Veracidade é o compromisso ético de entregar ao leitor a informação correta. Se uma das fontes da matéria mente, isso deve ficar claro; se um detalhe do contexto muda o significado dos fatos, ele deve ser apresentado. Verificabilidade requer que não apenas as alegações de fato e declarações reproduzidas no texto estejam corretas (isto é, sustentem-se, caso alguém deseje checá-las), mas que as conclusões sugeridas pela matéria, também. Se o leitor sai da leitura com a impressão de que determinado assunto é controverso, que a controvérsia realmente exista, não seja apenas uma cortina de fumaça lançada por interesses especiais. Se o texto dá a entender que uma terapia é eficaz, que realmente seja.
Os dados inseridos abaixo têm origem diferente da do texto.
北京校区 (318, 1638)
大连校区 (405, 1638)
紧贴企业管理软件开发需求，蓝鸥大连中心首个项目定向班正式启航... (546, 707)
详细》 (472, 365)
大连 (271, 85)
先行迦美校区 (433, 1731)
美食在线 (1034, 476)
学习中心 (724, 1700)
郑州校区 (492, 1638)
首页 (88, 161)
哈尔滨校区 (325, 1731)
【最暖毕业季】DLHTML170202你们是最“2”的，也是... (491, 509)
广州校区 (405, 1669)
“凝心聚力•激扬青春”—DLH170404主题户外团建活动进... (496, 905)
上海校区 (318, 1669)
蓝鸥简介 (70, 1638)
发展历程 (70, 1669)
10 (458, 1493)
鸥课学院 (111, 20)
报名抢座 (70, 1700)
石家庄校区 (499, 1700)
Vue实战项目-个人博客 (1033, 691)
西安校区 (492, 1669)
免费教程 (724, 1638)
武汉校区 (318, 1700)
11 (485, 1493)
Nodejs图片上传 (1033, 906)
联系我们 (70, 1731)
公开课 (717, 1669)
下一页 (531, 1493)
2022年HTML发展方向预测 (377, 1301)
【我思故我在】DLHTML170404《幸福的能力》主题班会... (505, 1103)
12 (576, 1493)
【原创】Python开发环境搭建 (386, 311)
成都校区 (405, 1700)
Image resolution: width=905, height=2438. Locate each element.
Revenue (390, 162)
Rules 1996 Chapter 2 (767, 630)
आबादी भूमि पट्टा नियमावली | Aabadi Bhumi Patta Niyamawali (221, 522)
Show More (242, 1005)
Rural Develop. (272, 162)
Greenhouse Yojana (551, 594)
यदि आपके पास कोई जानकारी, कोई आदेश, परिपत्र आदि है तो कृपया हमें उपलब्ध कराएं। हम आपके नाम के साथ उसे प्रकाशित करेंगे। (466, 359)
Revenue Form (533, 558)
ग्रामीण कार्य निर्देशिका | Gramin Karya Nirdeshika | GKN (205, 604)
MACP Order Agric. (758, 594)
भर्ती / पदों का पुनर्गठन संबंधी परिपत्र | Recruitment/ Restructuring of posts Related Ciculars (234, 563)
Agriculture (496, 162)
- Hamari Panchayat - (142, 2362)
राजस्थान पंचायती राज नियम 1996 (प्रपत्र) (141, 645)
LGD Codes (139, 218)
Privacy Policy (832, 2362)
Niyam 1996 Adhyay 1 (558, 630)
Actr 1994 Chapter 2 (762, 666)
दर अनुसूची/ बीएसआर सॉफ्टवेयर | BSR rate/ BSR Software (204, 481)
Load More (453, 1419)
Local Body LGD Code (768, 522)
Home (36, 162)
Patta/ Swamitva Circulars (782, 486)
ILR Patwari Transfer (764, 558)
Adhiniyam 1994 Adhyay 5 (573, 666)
Defensabilidade exige que juízos de valor e conclusões presentes no texto – já que, no mundo além da objetividade, jornalistas estão autorizados a fazer tais juízos – sejam racionalmente defensáveis com base no material exposto. No planeta da objetividade clássica, o repórter pode apurar que todos os homens são mortais e que Sócrates é um homem, mas está proibido de concluir, por conta própria, sem “pôr na boca de uma fonte”, que Sócrates é mortal. O valor da defensabilidade estabelece um critério para suspender essa proibição. Também permite traçar a linha que separa “juízo informado” de “mera opinião”.
Por fim, transparência requer não apenas que conflitos de interesse (incluindo do jornalista e do veículo) sejam declarados, mas também que as notícias sejam produzidas de modo que o processo e a lógica por trás da elaboração possam ser explicados ao público. Por que essas fontes, e não outras? Por que essas perguntas? Por que essa dicção? É, de certa maneira, uma dimensão extra da defensabilidade.
O jogo
Empresas jornalísticas tradicionais tendem a se apegar à dobradinha exatidão-neutralidade cosmética (insisto no adjetivo “cosmética” porque a omissão que esse tipo de neutralidade estimula não é, em si, neutra – sempre acaba fazendo o jogo de alguém) por uma série de razões, que incluem autopreservação (é mais seguro não chamar ninguém de mentiroso), concessão ao senso comum (o público espera que o jornal seja “equilibrado”) e controle da mão de obra (discutir com o repórter se a conclusão que ele tira do que apurou é defensável ou não dá mais trabalho do que apenas proibi-lo de concluir qualquer coisa). É um apego que serve bem ao status quo, mas mal ao leitor.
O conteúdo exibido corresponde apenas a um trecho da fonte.